Challenge => Print the lines from the one containing "Image resolution: width=995" through the one containing "This screenshot has", both included, exactly as they appear, with the pictures left out.

Data shown =>
- - - -

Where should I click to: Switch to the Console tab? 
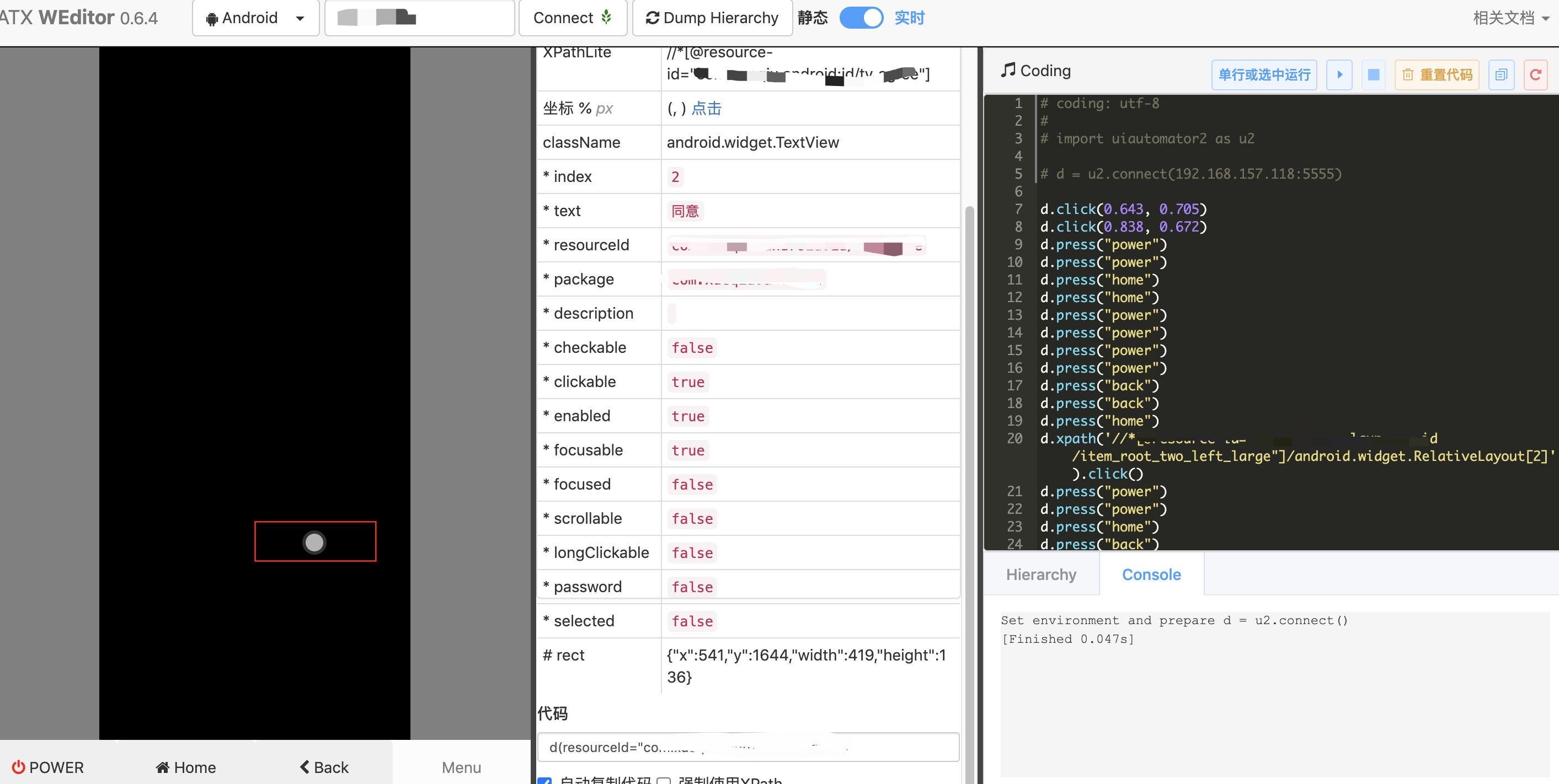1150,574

- - - -

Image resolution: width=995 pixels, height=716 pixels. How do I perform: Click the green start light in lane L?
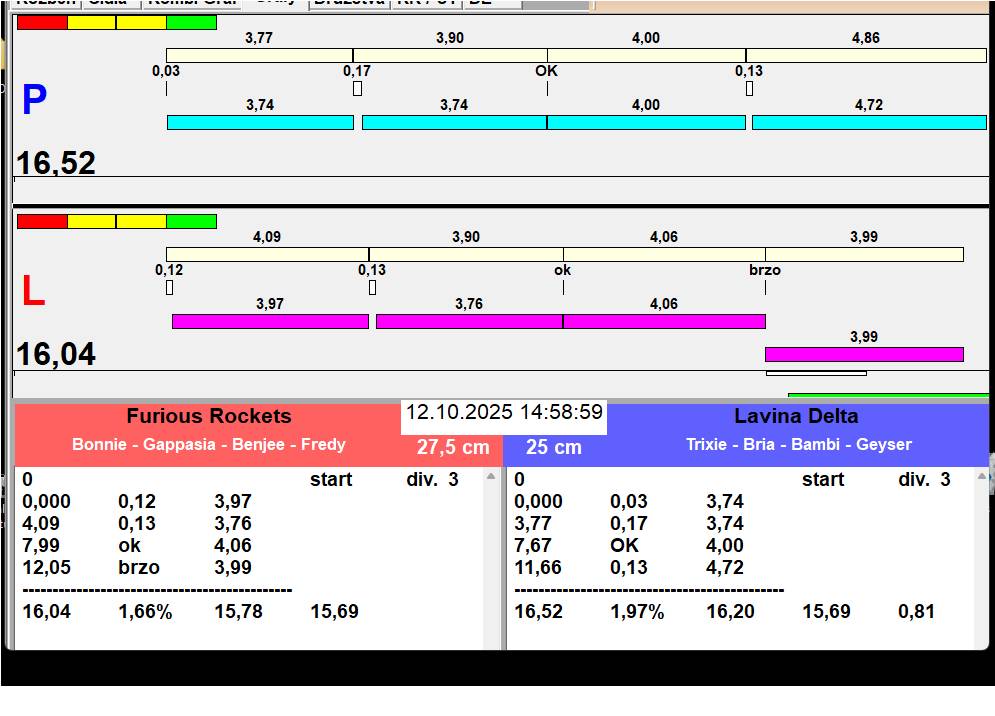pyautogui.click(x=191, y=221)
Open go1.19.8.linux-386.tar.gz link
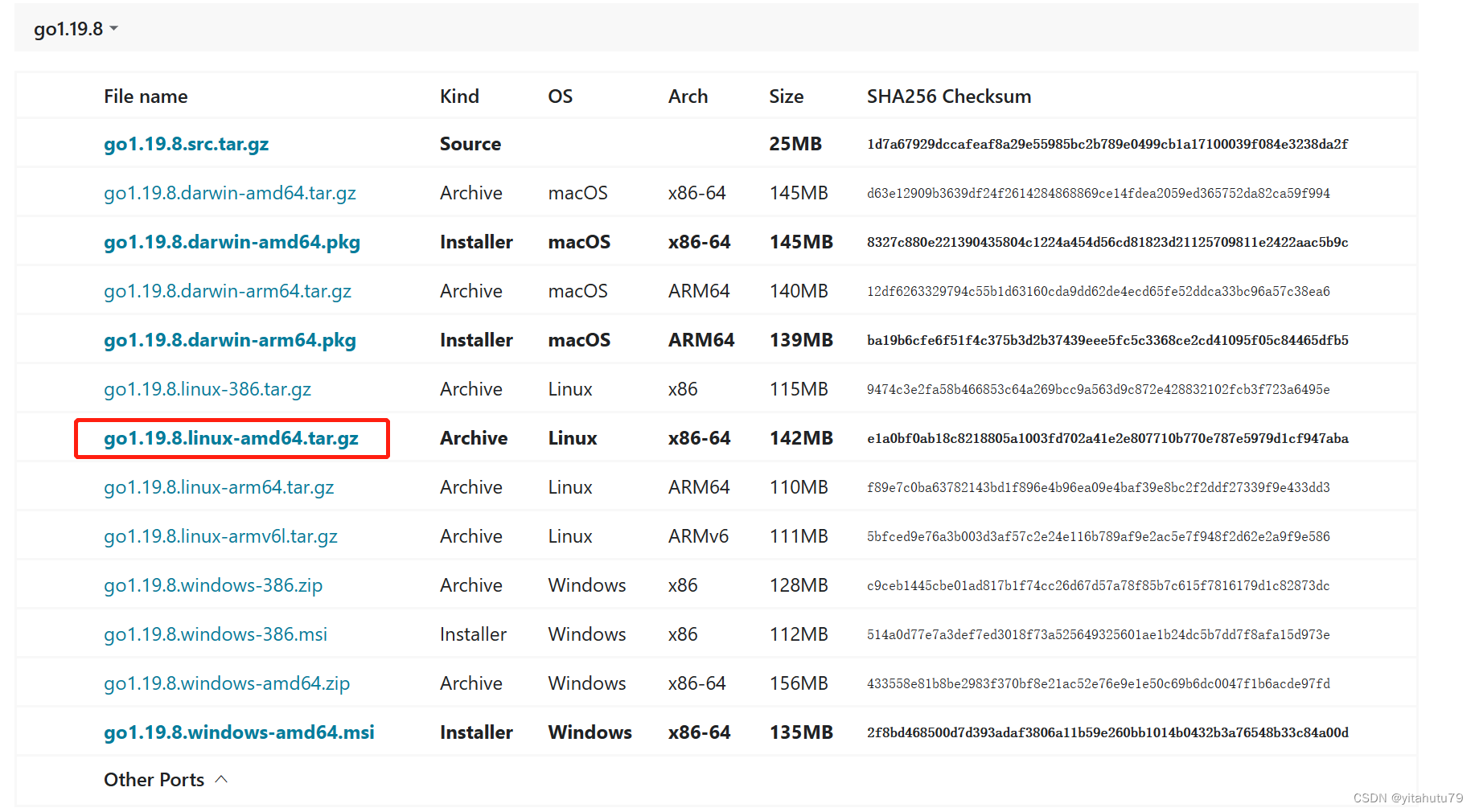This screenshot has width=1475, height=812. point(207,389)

- - - -

Full response =>
Image resolution: width=995 pixels, height=716 pixels. How do I perform: Click the green start light in lane L?
pyautogui.click(x=191, y=221)
Open go1.19.8.linux-386.tar.gz link
This screenshot has width=1475, height=812. point(207,389)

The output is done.